§ **Task requirements**:
The whole listing that follows should be printed again, unchanged.

§ **Available data**:
[Start of section]
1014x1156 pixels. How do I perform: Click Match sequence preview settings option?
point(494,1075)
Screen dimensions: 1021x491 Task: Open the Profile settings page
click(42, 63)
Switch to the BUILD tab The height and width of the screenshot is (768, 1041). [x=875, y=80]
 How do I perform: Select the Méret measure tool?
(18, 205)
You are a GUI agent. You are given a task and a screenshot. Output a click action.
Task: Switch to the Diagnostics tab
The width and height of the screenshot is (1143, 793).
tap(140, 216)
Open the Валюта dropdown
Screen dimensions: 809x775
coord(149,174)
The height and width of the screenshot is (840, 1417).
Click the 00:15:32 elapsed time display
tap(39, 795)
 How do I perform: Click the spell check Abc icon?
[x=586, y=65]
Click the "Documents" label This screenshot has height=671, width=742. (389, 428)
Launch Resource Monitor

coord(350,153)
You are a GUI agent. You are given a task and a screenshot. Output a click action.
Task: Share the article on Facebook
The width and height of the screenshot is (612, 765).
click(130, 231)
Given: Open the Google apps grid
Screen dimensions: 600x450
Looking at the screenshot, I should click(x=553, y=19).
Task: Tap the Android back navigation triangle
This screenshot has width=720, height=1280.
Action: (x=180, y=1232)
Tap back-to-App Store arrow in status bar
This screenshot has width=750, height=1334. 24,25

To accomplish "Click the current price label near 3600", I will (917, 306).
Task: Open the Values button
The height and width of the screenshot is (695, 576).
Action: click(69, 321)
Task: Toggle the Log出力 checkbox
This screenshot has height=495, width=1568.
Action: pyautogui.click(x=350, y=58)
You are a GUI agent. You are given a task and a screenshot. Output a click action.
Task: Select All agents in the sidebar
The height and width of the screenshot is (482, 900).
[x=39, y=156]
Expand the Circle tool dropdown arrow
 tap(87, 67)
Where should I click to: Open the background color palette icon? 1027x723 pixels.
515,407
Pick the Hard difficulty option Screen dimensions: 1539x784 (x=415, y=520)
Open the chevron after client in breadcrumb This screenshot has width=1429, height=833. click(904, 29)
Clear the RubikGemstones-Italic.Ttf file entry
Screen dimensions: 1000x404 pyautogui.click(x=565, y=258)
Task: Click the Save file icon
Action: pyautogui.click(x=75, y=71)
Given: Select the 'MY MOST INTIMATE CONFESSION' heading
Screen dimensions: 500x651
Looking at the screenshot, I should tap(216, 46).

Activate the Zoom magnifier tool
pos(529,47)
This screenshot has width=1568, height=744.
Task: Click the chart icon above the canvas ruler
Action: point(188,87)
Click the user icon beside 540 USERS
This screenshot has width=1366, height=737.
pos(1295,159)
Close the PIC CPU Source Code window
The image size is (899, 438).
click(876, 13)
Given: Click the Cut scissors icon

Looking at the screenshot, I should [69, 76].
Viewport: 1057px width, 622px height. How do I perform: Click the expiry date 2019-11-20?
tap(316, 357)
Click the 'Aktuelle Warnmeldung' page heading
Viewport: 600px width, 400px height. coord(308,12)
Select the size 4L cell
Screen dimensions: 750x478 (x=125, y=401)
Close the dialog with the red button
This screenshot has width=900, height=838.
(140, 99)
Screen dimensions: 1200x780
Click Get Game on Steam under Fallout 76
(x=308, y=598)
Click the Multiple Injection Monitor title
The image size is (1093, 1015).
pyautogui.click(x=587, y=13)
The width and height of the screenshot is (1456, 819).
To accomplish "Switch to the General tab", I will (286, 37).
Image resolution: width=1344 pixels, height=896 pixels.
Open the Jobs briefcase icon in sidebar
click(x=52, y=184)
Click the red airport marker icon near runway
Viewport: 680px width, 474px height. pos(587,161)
[End of section]
§ **Answer box**:
1014x1156 pixels. How do I perform: Click Match sequence preview settings option?
point(494,1075)
Screen dimensions: 1021x491 Task: Open the Profile settings page
click(42, 63)
Switch to the BUILD tab The height and width of the screenshot is (768, 1041). [x=875, y=80]
 How do I perform: Select the Méret measure tool?
(18, 205)
You are a GUI agent. You are given a task and a screenshot. Output a click action.
Task: Switch to the Diagnostics tab
The width and height of the screenshot is (1143, 793).
tap(140, 216)
Open the Валюта dropdown
Screen dimensions: 809x775
coord(149,174)
The height and width of the screenshot is (840, 1417).
Click the 00:15:32 elapsed time display
tap(39, 795)
 How do I perform: Click the spell check Abc icon?
[x=586, y=65]
Click the "Documents" label This screenshot has height=671, width=742. (389, 428)
Launch Resource Monitor

coord(350,153)
You are a GUI agent. You are given a task and a screenshot. Output a click action.
Task: Share the article on Facebook
The width and height of the screenshot is (612, 765).
click(130, 231)
Given: Open the Google apps grid
Screen dimensions: 600x450
Looking at the screenshot, I should click(x=553, y=19).
Task: Tap the Android back navigation triangle
This screenshot has width=720, height=1280.
Action: (x=180, y=1232)
Tap back-to-App Store arrow in status bar
This screenshot has width=750, height=1334. 24,25

To accomplish "Click the current price label near 3600", I will (917, 306).
Task: Open the Values button
The height and width of the screenshot is (695, 576).
Action: click(69, 321)
Task: Toggle the Log出力 checkbox
This screenshot has height=495, width=1568.
Action: pyautogui.click(x=350, y=58)
You are a GUI agent. You are given a task and a screenshot. Output a click action.
Task: Select All agents in the sidebar
The height and width of the screenshot is (482, 900).
[x=39, y=156]
Expand the Circle tool dropdown arrow
 tap(87, 67)
Where should I click to: Open the background color palette icon? 1027x723 pixels.
515,407
Pick the Hard difficulty option Screen dimensions: 1539x784 (x=415, y=520)
Open the chevron after client in breadcrumb This screenshot has width=1429, height=833. click(904, 29)
Clear the RubikGemstones-Italic.Ttf file entry
Screen dimensions: 1000x404 pyautogui.click(x=565, y=258)
Task: Click the Save file icon
Action: pyautogui.click(x=75, y=71)
Given: Select the 'MY MOST INTIMATE CONFESSION' heading
Screen dimensions: 500x651
Looking at the screenshot, I should tap(216, 46).

Activate the Zoom magnifier tool
pos(529,47)
This screenshot has width=1568, height=744.
Task: Click the chart icon above the canvas ruler
Action: point(188,87)
Click the user icon beside 540 USERS
This screenshot has width=1366, height=737.
pos(1295,159)
Close the PIC CPU Source Code window
The image size is (899, 438).
click(876, 13)
Given: Click the Cut scissors icon

Looking at the screenshot, I should [69, 76].
Viewport: 1057px width, 622px height. How do I perform: Click the expiry date 2019-11-20?
tap(316, 357)
Click the 'Aktuelle Warnmeldung' page heading
Viewport: 600px width, 400px height. coord(308,12)
Select the size 4L cell
Screen dimensions: 750x478 (x=125, y=401)
Close the dialog with the red button
This screenshot has width=900, height=838.
(140, 99)
Screen dimensions: 1200x780
Click Get Game on Steam under Fallout 76
(x=308, y=598)
Click the Multiple Injection Monitor title
The image size is (1093, 1015).
pyautogui.click(x=587, y=13)
The width and height of the screenshot is (1456, 819).
To accomplish "Switch to the General tab", I will (286, 37).
Image resolution: width=1344 pixels, height=896 pixels.
Open the Jobs briefcase icon in sidebar
click(x=52, y=184)
Click the red airport marker icon near runway
Viewport: 680px width, 474px height. pos(587,161)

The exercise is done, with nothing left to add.